How AWS Can Undercut Nvidia With Homegrown AI Compute Engines

Amazon Web Services may not be the first of the hyperscalers and cloud builders to create its own custom compute engines, but it has been hot on the heels of Google, which started using its homegrown TPU accelerators for AI workloads in 2015.

AWS started with “Nitro” DPUs in 2017 and quickly decided it needed to innovate at the compute engine on all fronts if it was going to continue to innovate with server infrastructure into the future. And so now we have seen many generations of Nitro DPUs, four generations of Graviton Arm server CPUs, two generations of Inferentia AI inference accelerators, and now a second generation of Trainium AI training accelerators. The Trainium2 chip was revealed alongside the Graviton4 server CPU at the recent re:Invent 2023 host by AWS in Las Vegas, and we have spent a little time trying to get a handle on this new AI training engine and how it relates to the Inferentia line.

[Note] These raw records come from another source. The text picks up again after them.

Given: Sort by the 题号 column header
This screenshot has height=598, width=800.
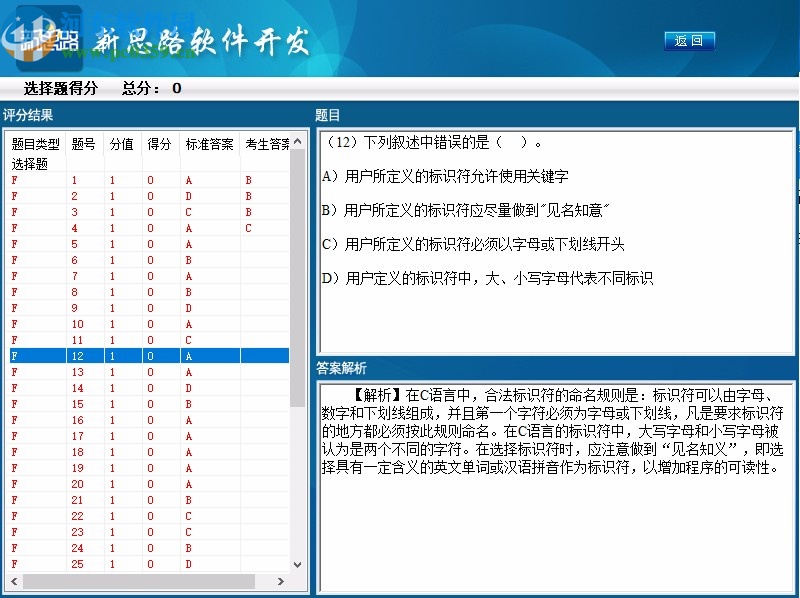Looking at the screenshot, I should pos(82,144).
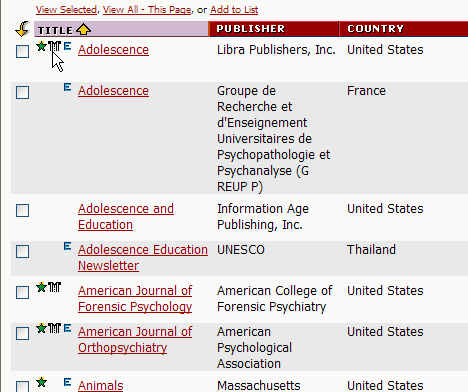
Task: Check the box for Libra Publishers Adolescence
Action: point(23,52)
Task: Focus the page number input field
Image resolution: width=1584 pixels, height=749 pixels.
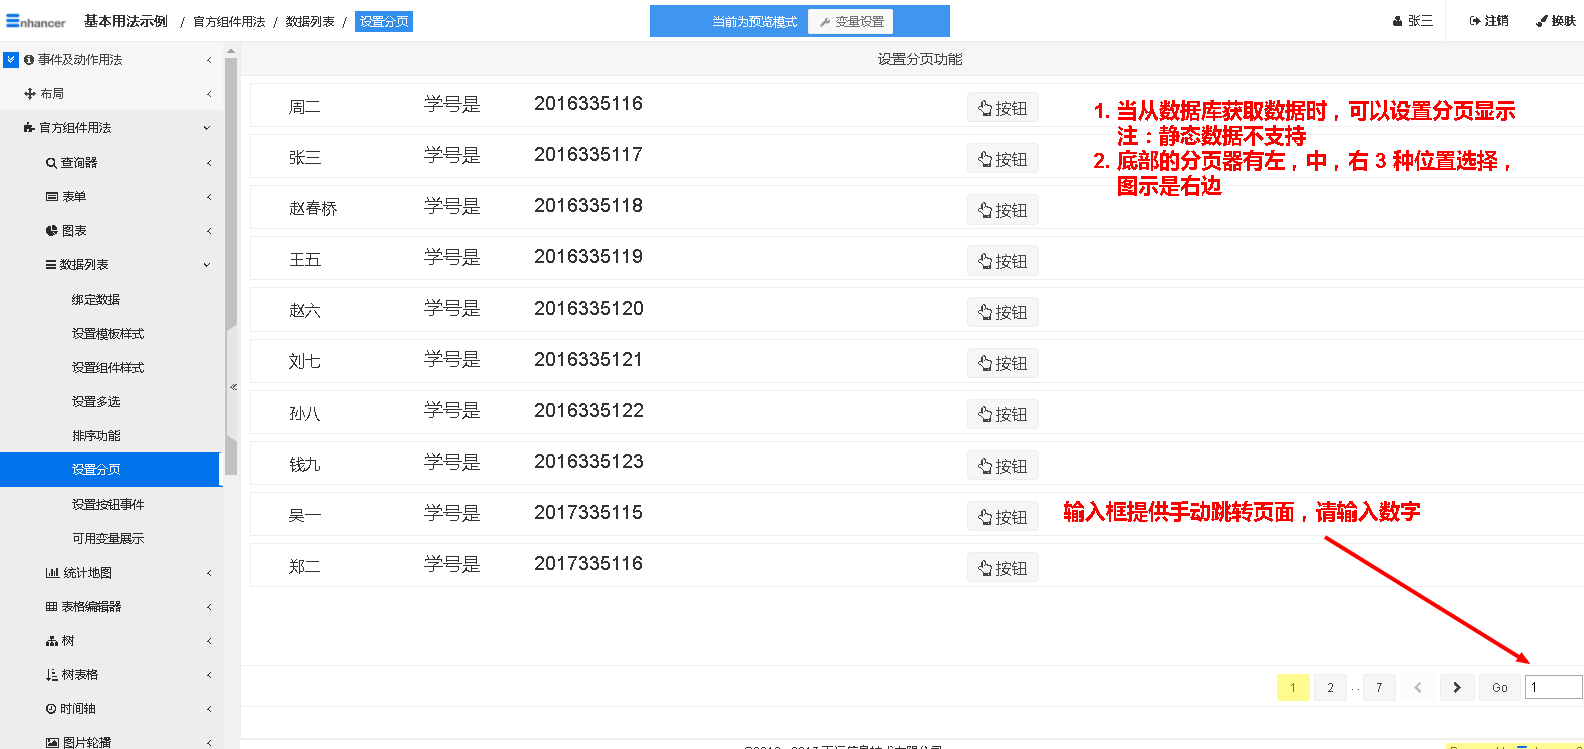Action: click(1553, 687)
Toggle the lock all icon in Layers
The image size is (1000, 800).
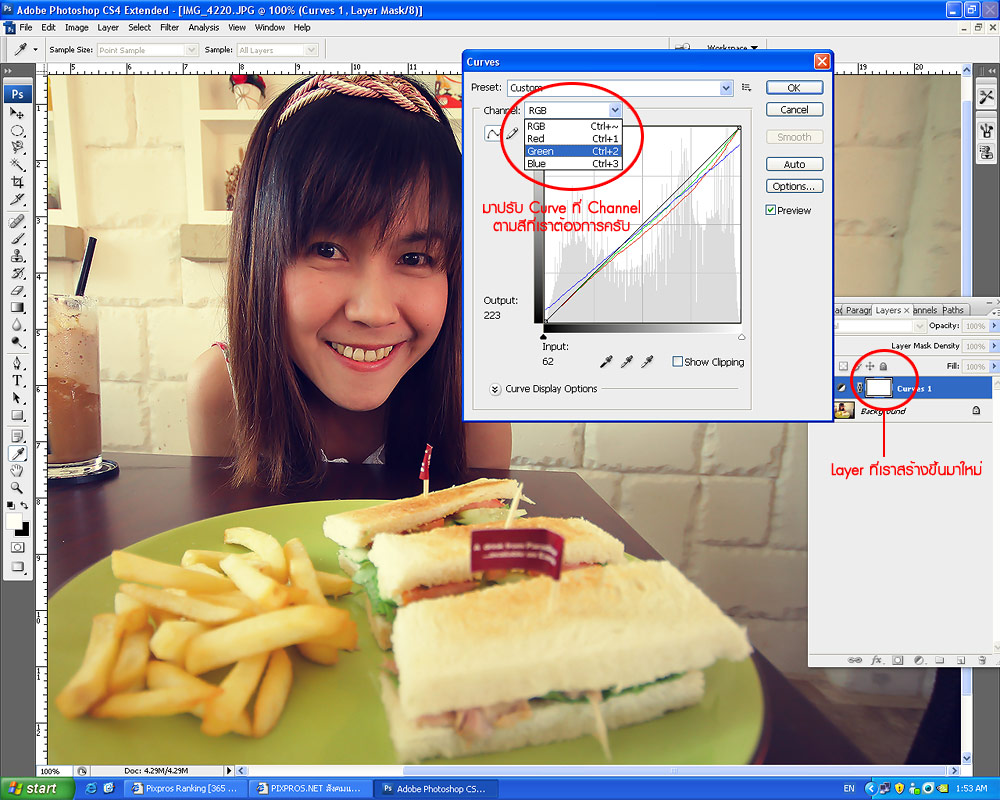click(883, 366)
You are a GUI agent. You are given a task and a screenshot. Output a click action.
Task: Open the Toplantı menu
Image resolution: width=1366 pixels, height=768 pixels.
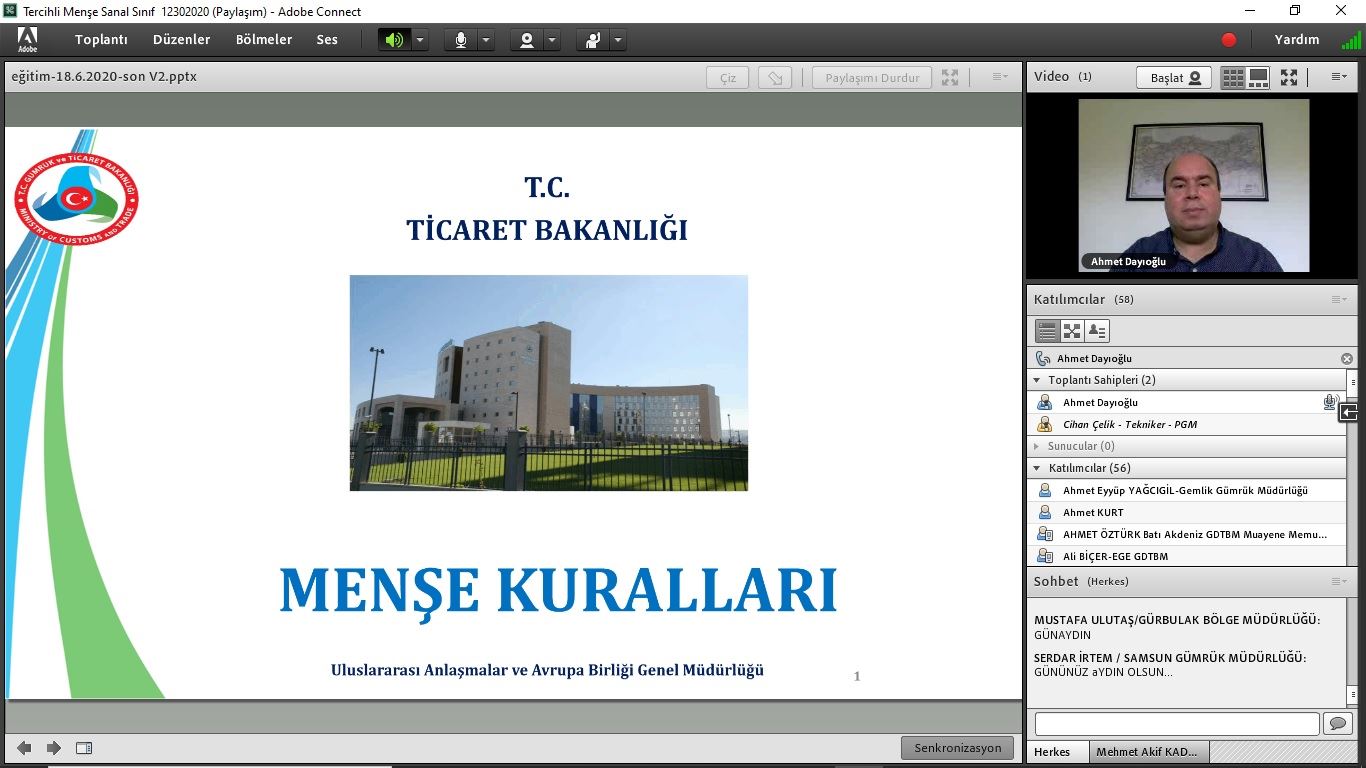click(101, 40)
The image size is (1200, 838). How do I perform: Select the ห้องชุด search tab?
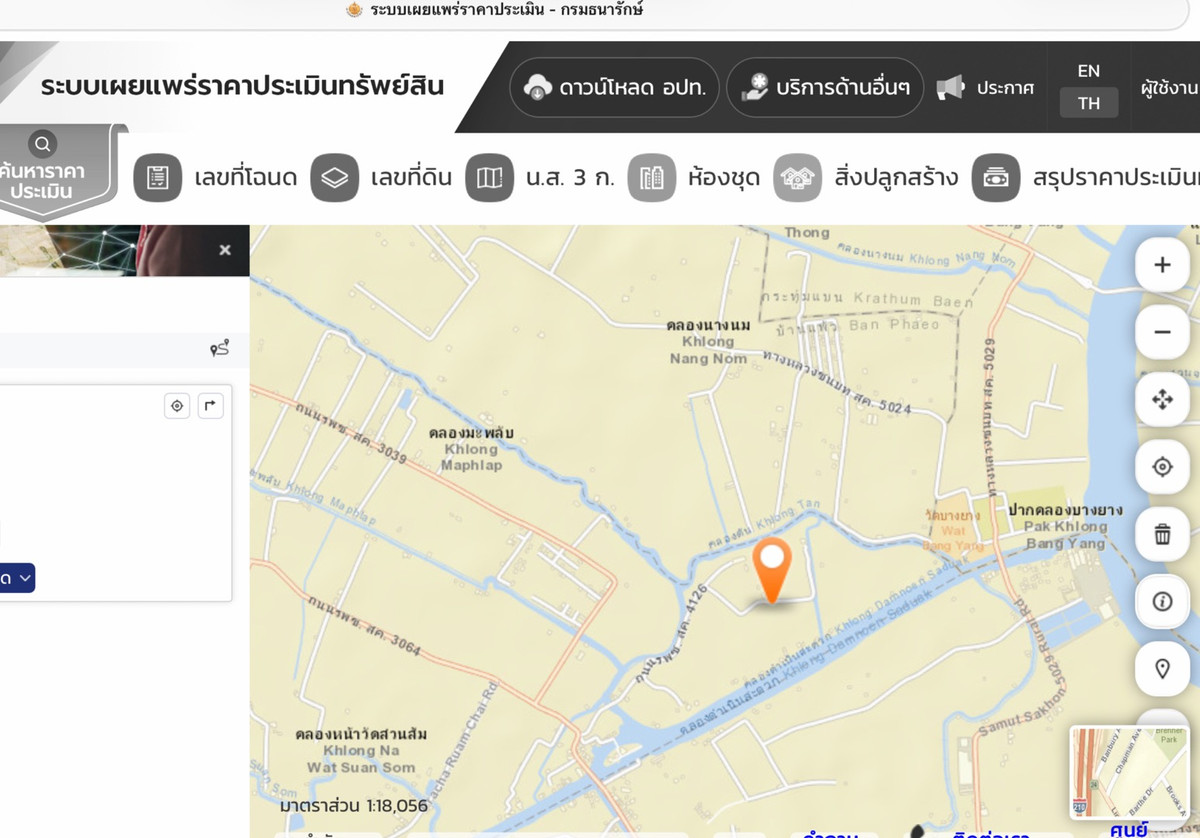pyautogui.click(x=694, y=178)
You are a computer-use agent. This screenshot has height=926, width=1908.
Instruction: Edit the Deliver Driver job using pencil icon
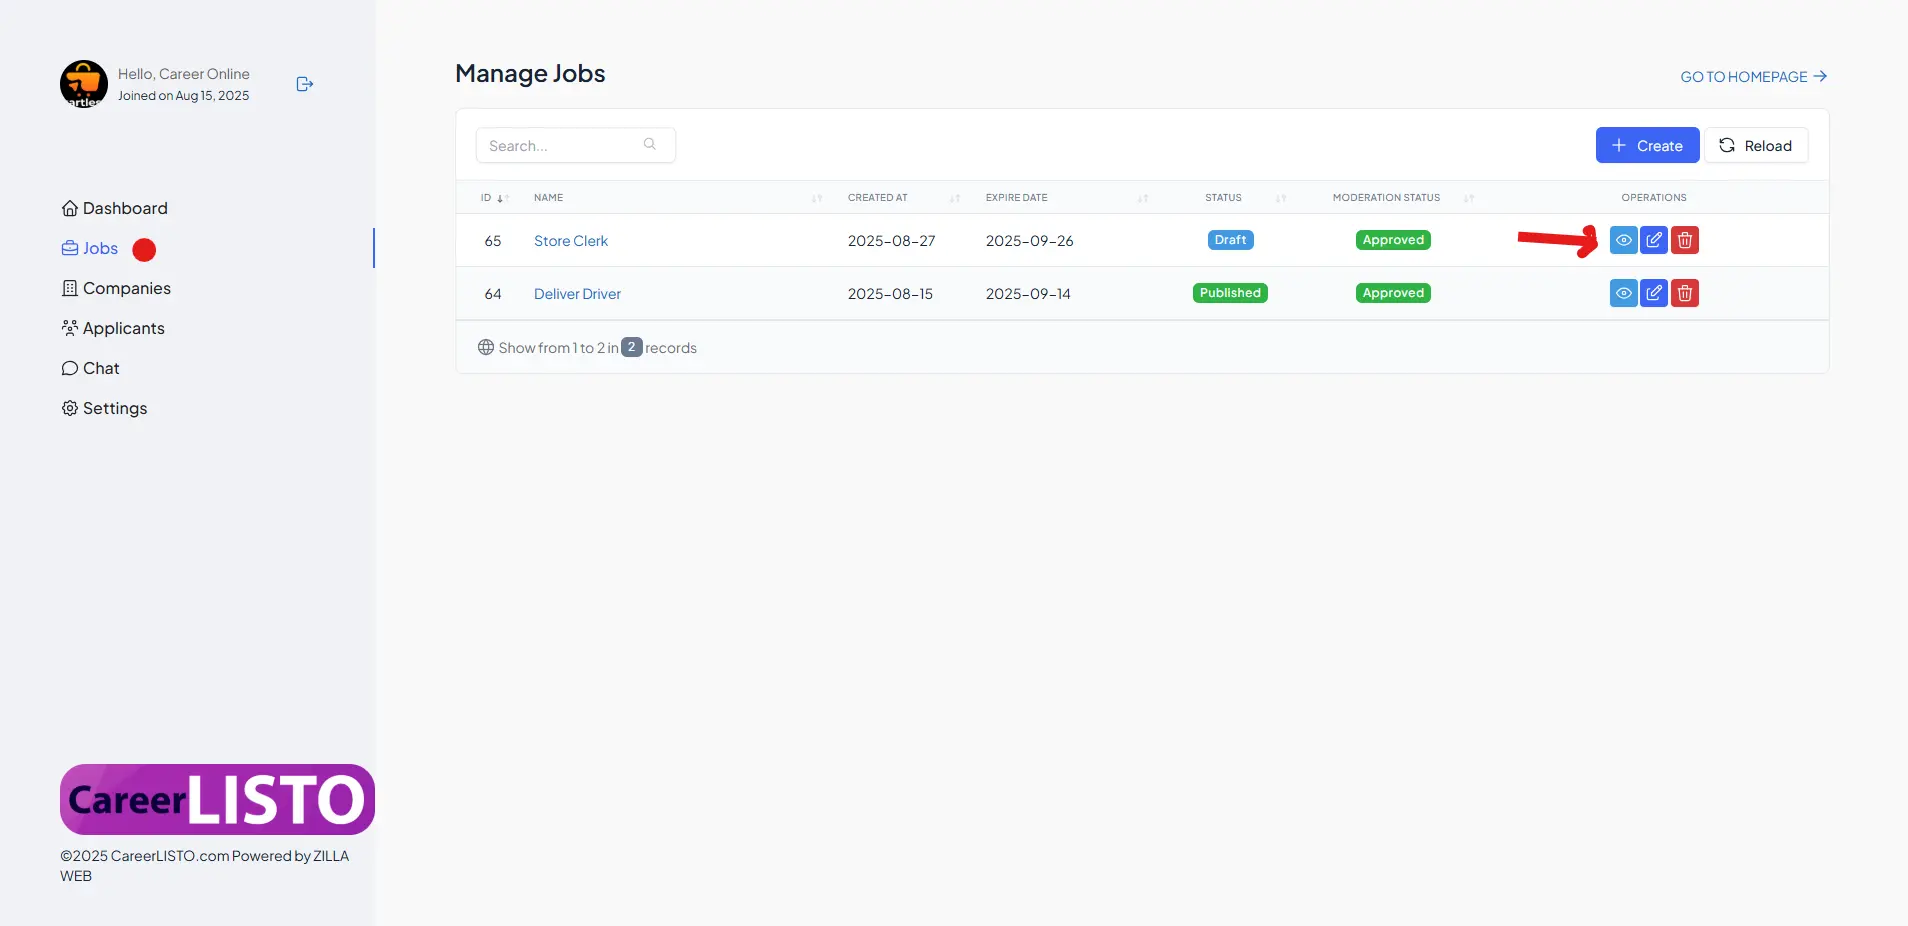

AWS has not put out a lot of details about these AI compute engines, but we managed to get some time with Gadi Hutt, senior director of business development for the Annapurna Labs division of AWS that designs its compute engines and shepherds them through the foundry and into AWS systems, to get a little more insight into the relationship between Inferentia and Trainium and what to expect with Trainium2; we also have done some digging around in technical documents for specs and tried to fill in the gaps as we always do when we find the information lacking.

To set the stage, though, let’s do one little bit of math before we get into the feeds and speeds of the AWS AI compute engines.

During the re:Invent keynote by AWS chief executive officer Adam Selipsky, Nvidia co-founder and chief executive officer was a surprise guest, and in Huang’s remarks said that during the “Ampere” A100 and “Hopper” H100 generations that AWS had bought 2 million of these devices. The word on the street is that AWS will get maybe 50,000 H100 orders fulfilled in 2023, and we will assume it had maybe 20,000 last year. At $30,000 a pop – and given the demand, Nvidia has very little incentive to discount at all and its net profit margins in recent quarters, where it is bringing well above 50 percent of its datacenter revenues to the bottom line suggest it is not – that is $2.1 billion. That leaves another $1.93 million A100s, which at around an average price of $12,500 from 2020 through today works out to $24.13 billion.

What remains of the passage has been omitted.